The done payload's conversation_id echoes the request value (or null).

GET /health

{"status": "ok", "version": "2.0.0"}

Concurrency

A single asyncio.Semaphore shared across /message and /message/stream caps simultaneous in-flight agent runs. Defaults:

  • max_concurrent_runs: 4 in SessionConfig
  • override in blueclaw.yaml:
    server:
      max_concurrent_runs: 8
  • override at the CLI: blueclaw serve --max-concurrent 8

Requests above the cap queue (no 503) and are bounded by the existing 300 s per-request timeout.

Authentication

Set BLUECLAW_API_KEY in .env to require a Bearer token on /message and /message/stream:

BLUECLAW_API_KEY=my-secret
curl -X POST http://127.0.0.1:8420/message \
  -H "Authorization: Bearer my-secret" \
  -H "Content-Type: application/json" \
  -d '{"message": "hello"}'

Requests without the correct token return 401. Uses hmac.compare_digest to prevent timing attacks. /health is always unauthenticated.

Error responses

Status Cause
400 Missing message field, invalid JSON, or invalid conversation_id
401 BLUECLAW_API_KEY set but token missing or wrong
413 Request body exceeds 1 MB
504 Agent did not complete within 300 s
500 Workspace error or unexpected exception

When conversation_id is rejected (path-traversal characters, whitespace/control characters, ./.., empty, or longer than 128 chars), the response body is the generic {"error": "invalid conversation_id"} and does not contain the rejected value — server logs carry the underlying validation error, the client does not.

Per-turn capture

Every API turn writes response.txt and messages.json to <workspace>/.blueclaw/conversations/<conversation_id>/turns/turn-NNN/ (numbering is filesystem-derived per conversation_id). Requests without a conversation_id are not captured.
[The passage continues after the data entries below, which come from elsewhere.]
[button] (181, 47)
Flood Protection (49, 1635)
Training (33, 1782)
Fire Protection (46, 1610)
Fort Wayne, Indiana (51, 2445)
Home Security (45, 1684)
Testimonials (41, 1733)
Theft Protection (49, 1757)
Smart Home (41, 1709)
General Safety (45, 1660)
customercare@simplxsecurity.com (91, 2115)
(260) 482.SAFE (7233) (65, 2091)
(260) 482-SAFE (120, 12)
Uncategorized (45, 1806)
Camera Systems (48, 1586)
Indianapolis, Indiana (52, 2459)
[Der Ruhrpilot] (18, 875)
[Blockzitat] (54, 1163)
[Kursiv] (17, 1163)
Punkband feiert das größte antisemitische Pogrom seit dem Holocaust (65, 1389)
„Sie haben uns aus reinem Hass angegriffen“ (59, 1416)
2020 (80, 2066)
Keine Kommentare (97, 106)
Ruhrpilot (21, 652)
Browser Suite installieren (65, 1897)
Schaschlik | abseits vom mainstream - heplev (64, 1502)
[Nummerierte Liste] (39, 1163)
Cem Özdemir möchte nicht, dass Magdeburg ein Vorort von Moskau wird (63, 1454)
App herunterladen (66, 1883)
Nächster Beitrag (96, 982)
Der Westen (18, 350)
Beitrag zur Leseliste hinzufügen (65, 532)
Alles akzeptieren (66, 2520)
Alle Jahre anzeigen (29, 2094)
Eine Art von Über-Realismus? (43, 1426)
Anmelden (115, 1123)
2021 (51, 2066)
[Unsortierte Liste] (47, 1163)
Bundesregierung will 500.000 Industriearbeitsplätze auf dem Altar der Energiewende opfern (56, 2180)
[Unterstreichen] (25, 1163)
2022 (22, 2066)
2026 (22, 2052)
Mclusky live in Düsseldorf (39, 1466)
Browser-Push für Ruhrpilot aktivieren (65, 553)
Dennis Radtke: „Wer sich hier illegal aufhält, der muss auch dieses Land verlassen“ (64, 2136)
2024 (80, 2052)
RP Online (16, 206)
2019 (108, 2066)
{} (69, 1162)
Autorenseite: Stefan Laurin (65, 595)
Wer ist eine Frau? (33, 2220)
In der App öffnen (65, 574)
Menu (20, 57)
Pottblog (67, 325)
Capture is best-effort: write failures log to stderr but never fail the request.

The trace JSON stored alongside (.blueclaw/traces/<run_id>.json) carries a capture_path field pointing at the per-turn directory, so dashboards and external tools can link a trace to its raw artifacts.

The captured artifacts are surfaced inline in blueclaw trace ui (preview chip + "view full" links per row) via dashboard-only routes GET /api/turns/<cid>/<n>/{response,messages} plus the /api/conversations* route family. These routes are not part of the blueclaw serve HTTP API — only the blueclaw trace ui dashboard exposes them. See docs/tracing.md — Dashboard-only routes for the full list. If you need to fetch captures programmatically over the gateway API, read the files directly from the workspace path above, or file a request for serve-side parity (tracked as backlog item #9).

Each turn also writes an events.jsonl alongside the artifacts above, capturing tool calls, model invocations, message additions, context masking, and lesson injection with monotonic seq numbers and a schema.version header. See docs/tracing.md.

CORS

Requests from http://localhost:<any port> and http://127.0.0.1:<any port> are allowed by default. Pass --cors-origin to add one additional origin.

Traces

Every API request writes a trace tagged source: "api" to .blueclaw/traces/. Traces are visible in blueclaw trace ui alongside terminal runs.